„Eau de Cologne | das Wasser von Köln … Gebaute Spuren eines „deutsch-französischen Verhältnisses“

„Nos amis d‘outre-Rhin“ … diese geläufige, durchaus wohlwollend gemeinte Umschreibung von uns Deutschen ist ein vielsagendes Sprachrelikt. Die Redewendung stammt aus einer Zeit, als Frankreich den Rhein als legitime Grenze sah und „vergisst“, dass wir Links-Rheinländer einfach keine Franzosen sind ;-]
Erstaunlich ist, dass auch unser Alltagsraum viele derartige Spuren trägt: In Köln werden wir viele, sogar monumentale „gebaute Spuren“ jener alten Rivalität zwischen unseren beiden Kulturen und Einflusssphären entdecken.

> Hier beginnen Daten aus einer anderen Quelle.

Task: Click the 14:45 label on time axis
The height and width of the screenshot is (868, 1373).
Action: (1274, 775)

Angefangen mit der gläsernen – im Grunde ur-französisch-deutschen – Kathedralarchitektur des Domes, schnurgeraden Ausfallstraßen, einem gigantischem Festungsring als Bollwerk gegen den Erbfeind und – welch großartiges „Nebenprodukt“ – den Grüngürteln.

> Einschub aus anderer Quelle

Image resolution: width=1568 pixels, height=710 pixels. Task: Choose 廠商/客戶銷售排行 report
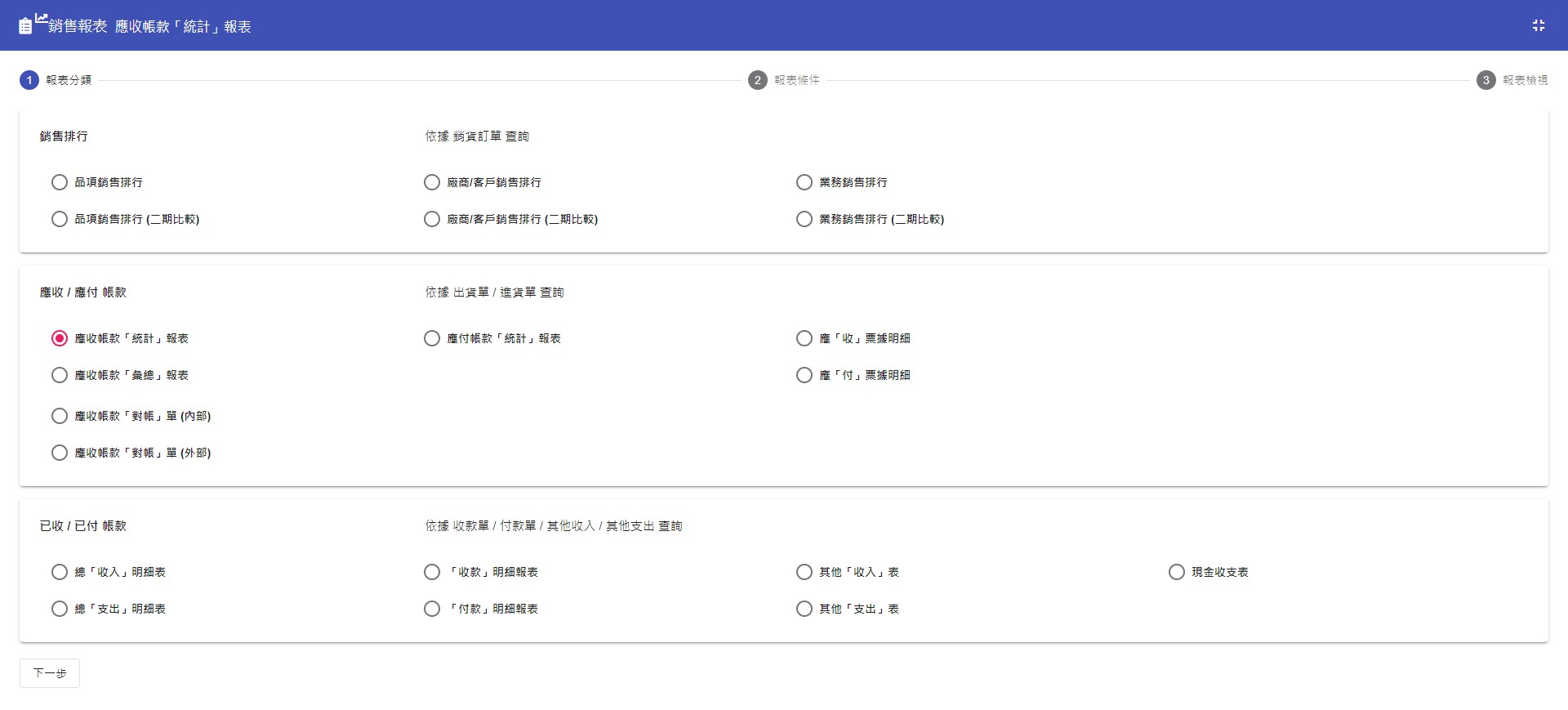[x=432, y=182]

… und dass Dank französischem Organisationstalent „Eau de Cologne“ als weltweites Synonym für Duftwasser gilt, ermöglicht uns eine [historisch nicht immer ganz ernst gemeinte] Überleitung zum „Wasser von Köln“.
Tagesexkursion nach Köln mit Erkundung von alten und brandneuen Stadträumen, Gebäuden und „Wasserbauwerken“ … einschließlich des obligatorischen Picknicks, diesmal im Rosengarten über dem Fort X.